The goodwill of $1,331 million arising from the business combinations primarily reflects the expected operational synergies and cost savings generated from the Store Optimization Program as well as the expected growth from new customers. See note 3, exit and disposal activities, for additional information. The goodwill was allocated to the Retail Pharmacy USA segment. Substantially all of the goodwill recognized is expected to be deductible for income tax purposes.

The fair value for customer relationships was determined using the multi-period excess earnings method, a form of the income approach. Real property fair values were determined using primarily the income approach and sales comparison approach. The fair value measurements of the intangible assets are based on significant inputs not observable in the market and thus represent Level 3 measurements. The fair value estimates for the intangible assets are based on projected discounted cash flows, historical and projected financial information and attrition rates, as relevant, that market participants would consider when estimating fair values.

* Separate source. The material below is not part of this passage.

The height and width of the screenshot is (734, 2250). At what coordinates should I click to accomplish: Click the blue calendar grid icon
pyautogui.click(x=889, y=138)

The following table presents supplemental unaudited pro forma consolidated sales for the fiscal year ended 2018 as if all 1,932 stores were acquired on September 1, 2016. Pro forma net earnings of the Company, assuming these purchases had occurred at the beginning of each period presented, would not be materially different from the results reported. See note 3, exit and disposal activities, for additional information. The unaudited pro forma information has been prepared for comparative purposes only and is not intended to be indicative of what the Company’s results would have been had the purchases occurred at the beginning of the periods presented or results which may occur in the future.

(in millions)
20181
Sales$135,503 
1Impacted by store closures due to the Store Optimization Program.

Actual sales from acquired Rite Aid stores for the fiscal year ended 2018 included in the Consolidated Statement of Earnings are as follows:
(in millions)2018
Sales$5,112 

The 1,932 Rite Aid stores acquired did not have a material impact on net earnings of the Company for the fiscal year ended 2018.

Other acquisitions
The Company acquired certain prescription files and related pharmacy inventory primarily in Retail Pharmacy USA for the aggregate purchase price of $258 million and $304 million during the fiscal year ended 2020 and 2019, respectively.